CONCERT DATE: June 19 1977 (8:30 pm). Omaha NE.
Elvis Has Mellowed But He's Still King
by Steve Millburg
June 20, 1977
Okay, let's start out by saying that Elvis Presley has put on several pounds, that he no longer sings very much rock'n'roll, and that the pelvic gyrations that once so scandalized Ed Sullivan now are more suggested than actually performed. But he still has an awful lot to offer.
The usual hysteria and publicity that surround a visit by Elvis were magnified considerably by the presence of nine CBS TV cameras inside the City Auditorium Arena Sunday night. Elvis said the cameras, taping the show for a fall special made him nervous, but they seemed to inspire him, too In a way, it is unfair to refer to Presley's rock and roll days. The man is 42 years old, after all, and most in the crowd of 10604 were not rock audience types. He sprinkled many of his old hits throughout the concert- Jailhouse Rock, Teddy Bear - and though he seemed to consider them to be artifacts, the old spirit still showed in flashes.
But it was on the gospel numbers, such as the stunning How Great Thou Art that Elvis showed the awesome power of his voice. The fact that he does have one of the great voices of popular music has been obscured by the mystique that has surrounded him. But he froze the audience with a powerful note he hit during How Great Thou Art and momentarily stilled the rowdy vocal admiration of many of the women.

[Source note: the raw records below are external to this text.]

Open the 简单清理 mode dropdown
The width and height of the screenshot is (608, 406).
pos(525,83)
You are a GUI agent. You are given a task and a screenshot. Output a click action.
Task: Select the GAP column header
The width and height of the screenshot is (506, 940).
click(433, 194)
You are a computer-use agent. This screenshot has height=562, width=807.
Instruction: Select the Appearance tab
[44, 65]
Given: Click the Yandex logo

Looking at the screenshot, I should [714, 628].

It wasn't still for long, however. Presley's sex appeal has survived the years, the pounds and the change in musical direction. He cam off as both the supremely confident star and the bashful, disarming country boy at the same time, a pretty devastating combination.
When Presley took the stage amid screams and explosions of flashbulbs, he didn't run or walk on: he swaggered with the half-smile, half-sneer that said he could have any woman in the place and knew it - the King surveying his domain. His onstage patter was not very glib - he introduced one of his backing singers with "Take J.D., please" - but it seemed to strike just the right note of "Sure do thank all you people for coming out to see me and I sure do hope you like the show."
The crowd was allowed to come near the stage only when Elvis was handing out scarves which were draped around his neck by an aide. Frantic female fans grabbed for the precious mementoes and tugs of war often developed. One winner rolled the prize into a ball and stuffed it down her bosom.
Presley started the show with an acoustic guitar draped around his neck. He proved he still knew how to play it during "the very first song I recorded, That's All Right". His white jumpsuit may be cut a lot fuller than his clothes used to be and his moves are reduced mostly to leg twitches and an occasional shake, but the King won't ever lack for subjects.
Elvis' Las Vegas style show also included a five-man gospel group, a comic and a female vocal trio, all of whom received generous and deserved applause. There were some problems caused by the television cameras - some in the crowd had to move because their view as obstructed and the bright lights used to illuminate the audience kept blinking on and off at odd and distracting intervals.